NVIDIA recently announced that NVIDIA TensorRT-LLM now accelerates encoder-decoder model architectures. TensorRT-LLM is an open-source library that optimizes inference for diverse model architectures, including the following:
- Decoder-only models, such as Llama 3.1
- Mixture-of-experts (MoE) models, such as Mixtral
- Selective state-space models (SSM), such as Mamba
- Multimodal models for vision-language and video-language applications
The addition of encoder-decoder model support further expands TensorRT-LLM capabilities, providing highly optimized inference for an even broader range of generative AI applications on NVIDIA GPUs.
TensorRT-LLM uses the NVIDIA TensorRT deep learning compiler. It includes the latest optimized kernels for cutting-edge implementations of different attention mechanisms for LLM model execution. It also consists of pre– and post-processing steps and multi-GPU/multi-node communication primitives in a simple, open-source API for groundbreaking LLM inference performance on GPUs.
Addressing nuanced differences in the encoder-decoder model families such as T5, mT5, Flan-T5, BART, mBART, FairSeq NMT, UL2, and Flan-UL2, TensorRT-LLM abstracts the common and derivative components and provides generic support for encoder-decoder models. It also supports multi-GPU/multi-node inference through full tensor parallelism (TP), pipeline parallelism (PP), and a hybrid of the two for these models.
For more information, including different models, different optimizations, and multi-GPU execution, see Encoder-Decoder Model Support.
In-flight batching for encoder-decoder architectures
Encoder-decoder models, similar to multimodal models, have a different runtime pattern as compared to decoder-only models. They have more than one engine (commonly two engines) where the first engine is executed only one time per request with simpler input/output buffers. The second engine is executed auto-regressively with more complex handling logic for key-value (KV) cache management and batch management that provide high throughput at low latency.
There are several key extensions to enable in-flight batching (IFB), also called continuous batching) and KV cache management for encoder-decoder architecture:
- Runtime support for encoder models (text, audio, or other modalities) that includes the setup of input/output buffers and model execution.
- Dual-paged KV cache management for the decoder’s self-attention cache as well as the decoder’s cross-attention cache computed from the encoder’s output.
- Data passing from encoder– to decoder-controlled at the LLM request level. When decoder requests are batched in-flight, each request’s encoder-stage output should be gathered and batched in-flight as well.
- Decoupled batching strategy for the encoder and decoder. As encoder and decoder could have different sizes and compute properties, the requests at each stage should be batched independently and asynchronously.
TensorRT-LLM encoder-decoder models are also supported in the NVIDIA Triton TensorRT-LLM backend for production-ready deployments. NVIDIA Triton Inference Server is an open source inference serving software that streamlines AI inferencing.

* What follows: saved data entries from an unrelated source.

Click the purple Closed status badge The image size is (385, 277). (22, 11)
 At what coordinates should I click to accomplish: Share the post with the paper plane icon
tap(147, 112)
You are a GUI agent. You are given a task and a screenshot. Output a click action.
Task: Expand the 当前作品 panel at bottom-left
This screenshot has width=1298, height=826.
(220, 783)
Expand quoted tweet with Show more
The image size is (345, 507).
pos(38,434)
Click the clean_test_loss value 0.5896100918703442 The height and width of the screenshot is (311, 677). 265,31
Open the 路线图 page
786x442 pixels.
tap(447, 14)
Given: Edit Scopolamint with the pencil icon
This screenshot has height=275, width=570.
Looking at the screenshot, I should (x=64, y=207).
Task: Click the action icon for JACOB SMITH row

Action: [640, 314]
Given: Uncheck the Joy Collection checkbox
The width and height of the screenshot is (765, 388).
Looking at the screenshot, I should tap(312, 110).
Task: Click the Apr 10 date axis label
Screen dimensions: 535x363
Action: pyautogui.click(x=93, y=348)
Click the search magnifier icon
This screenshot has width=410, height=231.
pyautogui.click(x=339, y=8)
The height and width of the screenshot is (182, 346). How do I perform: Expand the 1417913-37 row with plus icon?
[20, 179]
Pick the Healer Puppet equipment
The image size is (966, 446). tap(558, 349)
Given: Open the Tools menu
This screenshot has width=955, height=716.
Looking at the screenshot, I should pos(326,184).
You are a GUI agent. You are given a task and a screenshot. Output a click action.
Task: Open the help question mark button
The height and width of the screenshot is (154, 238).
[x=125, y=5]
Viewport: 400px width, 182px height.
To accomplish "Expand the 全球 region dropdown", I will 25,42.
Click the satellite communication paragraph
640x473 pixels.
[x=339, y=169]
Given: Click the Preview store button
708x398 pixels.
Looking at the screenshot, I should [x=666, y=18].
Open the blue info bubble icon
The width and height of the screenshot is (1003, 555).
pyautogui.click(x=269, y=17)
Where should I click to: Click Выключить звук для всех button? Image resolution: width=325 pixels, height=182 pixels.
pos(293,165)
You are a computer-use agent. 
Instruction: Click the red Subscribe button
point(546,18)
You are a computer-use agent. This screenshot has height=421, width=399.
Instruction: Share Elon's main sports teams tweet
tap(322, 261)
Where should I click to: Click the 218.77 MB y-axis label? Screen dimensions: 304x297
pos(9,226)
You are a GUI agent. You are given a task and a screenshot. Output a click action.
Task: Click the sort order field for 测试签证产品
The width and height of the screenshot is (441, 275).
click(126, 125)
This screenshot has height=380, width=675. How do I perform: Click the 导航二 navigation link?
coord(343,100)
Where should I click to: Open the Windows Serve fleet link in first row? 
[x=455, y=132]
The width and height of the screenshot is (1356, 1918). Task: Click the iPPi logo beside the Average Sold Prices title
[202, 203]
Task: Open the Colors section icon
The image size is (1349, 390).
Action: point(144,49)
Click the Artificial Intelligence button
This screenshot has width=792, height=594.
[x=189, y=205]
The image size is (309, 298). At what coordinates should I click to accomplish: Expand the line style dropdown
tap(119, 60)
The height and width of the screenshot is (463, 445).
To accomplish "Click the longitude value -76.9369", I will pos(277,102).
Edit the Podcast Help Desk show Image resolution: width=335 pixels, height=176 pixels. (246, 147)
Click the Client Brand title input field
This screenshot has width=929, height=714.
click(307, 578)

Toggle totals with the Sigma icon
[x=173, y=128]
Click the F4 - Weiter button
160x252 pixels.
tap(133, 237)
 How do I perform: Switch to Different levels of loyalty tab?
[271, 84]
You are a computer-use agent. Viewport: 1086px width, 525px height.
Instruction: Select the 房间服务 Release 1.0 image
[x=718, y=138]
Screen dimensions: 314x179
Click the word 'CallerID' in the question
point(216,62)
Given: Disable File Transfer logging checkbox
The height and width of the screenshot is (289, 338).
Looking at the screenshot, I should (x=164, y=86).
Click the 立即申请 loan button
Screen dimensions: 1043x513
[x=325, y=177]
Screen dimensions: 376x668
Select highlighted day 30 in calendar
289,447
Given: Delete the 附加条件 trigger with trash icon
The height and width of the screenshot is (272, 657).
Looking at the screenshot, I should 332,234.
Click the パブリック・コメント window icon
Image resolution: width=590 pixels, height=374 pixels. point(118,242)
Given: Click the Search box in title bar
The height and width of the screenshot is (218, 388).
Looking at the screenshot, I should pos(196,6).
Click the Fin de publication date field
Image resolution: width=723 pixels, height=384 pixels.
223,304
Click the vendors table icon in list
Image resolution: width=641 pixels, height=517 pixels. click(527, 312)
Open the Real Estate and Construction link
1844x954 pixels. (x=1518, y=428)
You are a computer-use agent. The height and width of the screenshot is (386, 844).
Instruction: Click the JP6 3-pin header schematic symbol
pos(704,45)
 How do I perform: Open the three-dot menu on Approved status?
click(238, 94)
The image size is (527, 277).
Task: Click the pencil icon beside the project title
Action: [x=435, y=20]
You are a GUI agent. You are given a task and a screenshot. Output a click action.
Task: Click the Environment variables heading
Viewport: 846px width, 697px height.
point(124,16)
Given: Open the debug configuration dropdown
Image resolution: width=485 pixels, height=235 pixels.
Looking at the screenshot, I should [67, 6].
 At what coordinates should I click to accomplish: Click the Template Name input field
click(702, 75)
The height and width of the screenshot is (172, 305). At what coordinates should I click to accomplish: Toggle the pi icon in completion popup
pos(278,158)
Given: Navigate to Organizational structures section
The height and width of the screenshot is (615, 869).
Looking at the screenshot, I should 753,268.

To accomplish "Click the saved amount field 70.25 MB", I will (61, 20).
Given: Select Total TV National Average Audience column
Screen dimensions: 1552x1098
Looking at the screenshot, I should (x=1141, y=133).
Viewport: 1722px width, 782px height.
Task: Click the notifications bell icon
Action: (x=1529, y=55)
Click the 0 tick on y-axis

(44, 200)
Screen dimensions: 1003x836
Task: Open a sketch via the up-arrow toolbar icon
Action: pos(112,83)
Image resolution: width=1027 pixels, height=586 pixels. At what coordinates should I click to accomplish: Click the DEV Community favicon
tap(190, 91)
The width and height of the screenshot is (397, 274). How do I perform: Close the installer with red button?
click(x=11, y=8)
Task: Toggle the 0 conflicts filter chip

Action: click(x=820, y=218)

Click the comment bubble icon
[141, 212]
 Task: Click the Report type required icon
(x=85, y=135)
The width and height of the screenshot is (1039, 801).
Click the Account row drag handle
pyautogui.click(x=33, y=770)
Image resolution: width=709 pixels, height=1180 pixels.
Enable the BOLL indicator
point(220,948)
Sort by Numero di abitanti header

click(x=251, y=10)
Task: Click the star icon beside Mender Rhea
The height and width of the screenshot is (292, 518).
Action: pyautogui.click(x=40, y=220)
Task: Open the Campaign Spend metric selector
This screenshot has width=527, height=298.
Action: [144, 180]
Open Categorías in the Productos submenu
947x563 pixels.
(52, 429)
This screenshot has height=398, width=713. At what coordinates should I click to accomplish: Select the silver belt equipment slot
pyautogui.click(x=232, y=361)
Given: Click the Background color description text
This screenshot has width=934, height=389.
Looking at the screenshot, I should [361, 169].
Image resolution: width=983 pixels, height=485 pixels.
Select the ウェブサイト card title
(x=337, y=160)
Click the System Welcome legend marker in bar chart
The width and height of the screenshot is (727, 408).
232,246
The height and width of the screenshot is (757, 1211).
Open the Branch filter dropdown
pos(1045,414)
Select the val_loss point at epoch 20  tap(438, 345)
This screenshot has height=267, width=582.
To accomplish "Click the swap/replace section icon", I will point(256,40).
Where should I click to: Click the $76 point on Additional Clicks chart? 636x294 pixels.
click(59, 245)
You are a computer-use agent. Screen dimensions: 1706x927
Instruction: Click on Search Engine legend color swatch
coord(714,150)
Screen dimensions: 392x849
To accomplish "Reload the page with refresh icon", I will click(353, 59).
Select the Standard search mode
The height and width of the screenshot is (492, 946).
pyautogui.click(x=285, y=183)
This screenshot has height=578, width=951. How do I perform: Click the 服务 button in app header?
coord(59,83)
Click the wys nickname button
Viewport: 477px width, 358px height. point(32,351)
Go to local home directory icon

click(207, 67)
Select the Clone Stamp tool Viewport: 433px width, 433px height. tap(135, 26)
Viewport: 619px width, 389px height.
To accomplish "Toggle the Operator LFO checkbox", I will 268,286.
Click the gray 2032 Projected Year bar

With the Triton TensorRT-LLM backend, you can take advantage of all the different features to enhance performance and functionality of your encoder-decoder models:
Low-rank adaptation support
Low-rank adaptation (LoRA) is a powerful parameter-efficient fine-tuning (PEFT) technique that enables the customization of LLMs while maintaining impressive performance and minimal resource usage. Instead of updating all model parameters during fine-tuning, LoRA adds small trainable rank decomposition matrices to the model, significantly reducing memory requirements and computational costs.
These LoRA adapters are purpose-tuned for specific downstream applications and can be used to improve model accuracy on the specific task.
The TensorRT-LLM BART LoRA support uses optimization capabilities to efficiently handle the low-rank matrices that characterize LoRA adaptations. This enables the following benefits:
- Efficient serving of multiple LoRA adapters within a single batch
- Reduced memory footprint through the dynamic loading of LoRA adapters
- Seamless integration with existing BART model deployments
Summary
NVIDIA TensorRT-LLM continues to expand its capabilities for optimizing and efficiently running LLMs across different architectures. Upcoming enhancements to encoder-decoder models include FP8 quantization, enabling further improvements in latency and throughput. For production deployments, NVIDIA Triton Inference Server provides the ideal platform for serving these models.
Enterprises seeking the fastest time to value can use NVIDIA NIM, part of the NVIDIA AI Enterprise software platform, which offers optimized inference on popular models from NVIDIA and its partner ecosystem.